As much as it's becoming hip for Right Wing Social Media creeps to virtue signal about being unable to stand the franchise because of it's flagrant romanisation of violence against the police- (yes, that's real. Elon said he couldn't bare to shoot a cop in GTA V and now they're all conjuring up falsehoods about virtual blue-live solidarity.) the truth is that Grand Theft Auto is one of those culture phenoms that shapes culture in a variety of ways. Everything that exists about Grand Theft Auto VI seems to indicate that Rockstar have once again upheld their unwritten bargain with society itself, to ride as it's zeitgeist with every new entry. Whether or not the actual game itself is fun or a mismatched hodgepodge of openworld cliches butting heads in a desperate attempt to appear 'innovative'- well, we have couple of painful waiting years to find out. But as of so far- in marketing alone the company have done their part.
And do you wanna know who else kept their promise this year? Square Enix- in their promise to make that atrocious looking NFT 'game' they peddled during the height of that short lived trend- 'Symbiogenesis'. Remember that mess?
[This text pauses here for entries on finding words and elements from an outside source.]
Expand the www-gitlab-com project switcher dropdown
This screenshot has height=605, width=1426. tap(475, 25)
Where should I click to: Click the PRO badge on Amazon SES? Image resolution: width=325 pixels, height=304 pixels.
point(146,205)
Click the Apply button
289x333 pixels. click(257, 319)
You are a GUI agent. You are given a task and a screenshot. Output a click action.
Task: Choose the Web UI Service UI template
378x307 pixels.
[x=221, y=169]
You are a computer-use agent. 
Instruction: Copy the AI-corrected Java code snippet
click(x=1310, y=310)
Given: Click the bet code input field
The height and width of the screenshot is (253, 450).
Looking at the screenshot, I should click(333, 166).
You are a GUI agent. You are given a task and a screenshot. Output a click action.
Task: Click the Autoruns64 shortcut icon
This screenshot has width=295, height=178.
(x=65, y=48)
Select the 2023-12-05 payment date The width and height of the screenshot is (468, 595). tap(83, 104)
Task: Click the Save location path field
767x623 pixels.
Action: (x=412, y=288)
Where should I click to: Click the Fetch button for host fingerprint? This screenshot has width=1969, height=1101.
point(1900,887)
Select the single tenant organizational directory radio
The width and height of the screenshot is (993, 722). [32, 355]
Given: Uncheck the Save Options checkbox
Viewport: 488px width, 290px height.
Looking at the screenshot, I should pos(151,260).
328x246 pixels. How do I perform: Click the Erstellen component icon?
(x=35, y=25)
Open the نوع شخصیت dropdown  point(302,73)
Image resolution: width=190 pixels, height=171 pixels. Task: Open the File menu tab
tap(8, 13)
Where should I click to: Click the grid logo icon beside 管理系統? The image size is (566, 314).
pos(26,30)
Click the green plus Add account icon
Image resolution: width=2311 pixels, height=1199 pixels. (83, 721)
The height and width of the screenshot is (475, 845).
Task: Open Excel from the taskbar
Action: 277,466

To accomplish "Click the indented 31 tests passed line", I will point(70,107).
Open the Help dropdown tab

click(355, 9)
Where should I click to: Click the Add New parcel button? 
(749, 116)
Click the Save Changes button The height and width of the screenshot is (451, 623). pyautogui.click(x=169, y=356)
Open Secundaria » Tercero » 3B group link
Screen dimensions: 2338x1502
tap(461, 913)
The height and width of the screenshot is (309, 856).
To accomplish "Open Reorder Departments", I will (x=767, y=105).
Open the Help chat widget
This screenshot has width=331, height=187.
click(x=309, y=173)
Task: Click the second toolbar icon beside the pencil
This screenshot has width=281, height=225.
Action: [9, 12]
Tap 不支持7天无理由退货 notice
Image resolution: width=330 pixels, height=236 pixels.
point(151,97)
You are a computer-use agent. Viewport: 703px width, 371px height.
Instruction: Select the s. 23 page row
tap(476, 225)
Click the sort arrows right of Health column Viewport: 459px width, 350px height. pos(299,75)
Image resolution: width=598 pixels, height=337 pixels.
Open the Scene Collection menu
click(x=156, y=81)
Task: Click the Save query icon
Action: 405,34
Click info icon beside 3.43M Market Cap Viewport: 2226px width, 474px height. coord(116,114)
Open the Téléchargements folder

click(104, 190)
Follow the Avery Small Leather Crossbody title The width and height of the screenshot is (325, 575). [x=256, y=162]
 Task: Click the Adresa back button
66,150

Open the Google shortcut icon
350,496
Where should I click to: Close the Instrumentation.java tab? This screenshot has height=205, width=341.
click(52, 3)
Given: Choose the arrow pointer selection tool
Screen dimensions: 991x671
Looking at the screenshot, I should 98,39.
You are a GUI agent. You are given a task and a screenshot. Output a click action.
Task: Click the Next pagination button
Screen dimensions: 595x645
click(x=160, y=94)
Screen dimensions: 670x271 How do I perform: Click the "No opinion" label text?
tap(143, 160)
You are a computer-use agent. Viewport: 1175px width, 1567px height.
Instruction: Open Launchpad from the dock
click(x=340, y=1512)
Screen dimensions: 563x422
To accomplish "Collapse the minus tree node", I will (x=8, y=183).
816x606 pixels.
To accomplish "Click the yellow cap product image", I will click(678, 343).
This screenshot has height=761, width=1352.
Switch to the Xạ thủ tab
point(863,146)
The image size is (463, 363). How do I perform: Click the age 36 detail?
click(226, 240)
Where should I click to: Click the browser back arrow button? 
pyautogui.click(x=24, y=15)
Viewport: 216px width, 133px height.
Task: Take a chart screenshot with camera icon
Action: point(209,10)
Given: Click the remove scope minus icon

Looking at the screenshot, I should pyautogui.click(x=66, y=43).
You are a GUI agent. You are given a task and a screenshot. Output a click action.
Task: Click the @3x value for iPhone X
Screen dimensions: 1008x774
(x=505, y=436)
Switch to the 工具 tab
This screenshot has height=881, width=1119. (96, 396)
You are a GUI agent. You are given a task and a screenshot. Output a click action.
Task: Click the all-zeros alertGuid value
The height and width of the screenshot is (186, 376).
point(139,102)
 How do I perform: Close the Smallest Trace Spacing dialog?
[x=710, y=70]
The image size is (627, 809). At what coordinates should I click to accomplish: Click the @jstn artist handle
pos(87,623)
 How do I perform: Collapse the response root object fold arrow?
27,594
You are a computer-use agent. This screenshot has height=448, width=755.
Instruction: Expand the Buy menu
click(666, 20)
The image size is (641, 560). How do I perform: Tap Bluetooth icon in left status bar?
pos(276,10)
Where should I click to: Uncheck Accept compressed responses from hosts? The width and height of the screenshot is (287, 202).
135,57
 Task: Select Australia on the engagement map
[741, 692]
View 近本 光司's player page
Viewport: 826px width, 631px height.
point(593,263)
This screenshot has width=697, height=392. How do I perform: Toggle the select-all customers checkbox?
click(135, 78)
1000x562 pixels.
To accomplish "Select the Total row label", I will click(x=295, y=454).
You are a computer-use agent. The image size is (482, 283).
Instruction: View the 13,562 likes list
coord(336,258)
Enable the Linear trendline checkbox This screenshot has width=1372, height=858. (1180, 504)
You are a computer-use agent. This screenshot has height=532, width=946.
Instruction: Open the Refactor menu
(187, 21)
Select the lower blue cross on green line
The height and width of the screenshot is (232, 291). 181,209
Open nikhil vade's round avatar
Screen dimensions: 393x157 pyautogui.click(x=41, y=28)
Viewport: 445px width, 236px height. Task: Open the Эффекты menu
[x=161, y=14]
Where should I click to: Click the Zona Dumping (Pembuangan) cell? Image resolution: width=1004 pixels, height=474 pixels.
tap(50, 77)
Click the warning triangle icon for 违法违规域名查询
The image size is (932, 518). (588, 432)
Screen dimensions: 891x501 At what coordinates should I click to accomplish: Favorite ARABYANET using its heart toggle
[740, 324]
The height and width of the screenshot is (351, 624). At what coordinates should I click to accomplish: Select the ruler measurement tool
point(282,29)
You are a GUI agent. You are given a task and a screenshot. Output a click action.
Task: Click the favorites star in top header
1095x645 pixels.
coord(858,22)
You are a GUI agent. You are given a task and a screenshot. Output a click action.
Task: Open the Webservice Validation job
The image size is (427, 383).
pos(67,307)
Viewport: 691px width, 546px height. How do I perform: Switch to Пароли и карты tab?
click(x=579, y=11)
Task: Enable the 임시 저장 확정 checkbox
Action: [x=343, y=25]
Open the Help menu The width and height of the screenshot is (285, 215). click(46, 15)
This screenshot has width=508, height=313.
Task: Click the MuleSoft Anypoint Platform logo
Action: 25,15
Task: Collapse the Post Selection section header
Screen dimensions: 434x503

After the crypto market fell off a cliff and every NFT market was systematically arrested for being various levels of illegally scammy- one would expect outstanding NFT projects to be quietly swept under the rug and all marketing to become gaslighted phantoms of a bygone era. But not Symbiogenesis- oh no! Not only is Square still making the project, but they've already started releasing some to the Etherium chain. And to put some icing atop the cake- to match their soulless and impressively bland art style, according to 'Decrypt.Co.' they've even been named as though entirely by an AI. We're talking NFT characters with names like 'Condiment', 'Wart', 'Egg', 'Starvation' and... 'Cockscomb'? Hmm... got brave with that last one, did they? So if you were wondering whether or not Square were interested in putting effort into this revolutionary, industry redefining concept of theirs... umm, no. They're not. Good day.
A promise made is a vow. And sometimes we don't really want to see what happens on the otherside of that proclamation. In some ways the yearning to see the fruition is itself the meat of the meal- as though purpose is defined by the struggle to achieve it. But given how that sounds like the sort of drivel that spikey haired, Welsh-dubbed, JRPG protagonists would wax-poetic over just before climbing up the last staircase to kill god- or worse, something that Kojima would say on his Tw-X account, I'm choosing to spit in the face of that. A journey unfulfilled is a waste of the single most precious commodity this life gives us- time; and those that can't reconcile the thrill of an escalator taken in place of a arduous hike might as well be philistines waving their fists at the construction of the Library of Alexandria, wishing we'd all just go back to the age of purely spoken knowledge. Or whatever the Philistines were moany about, I can't be bothered to look it up.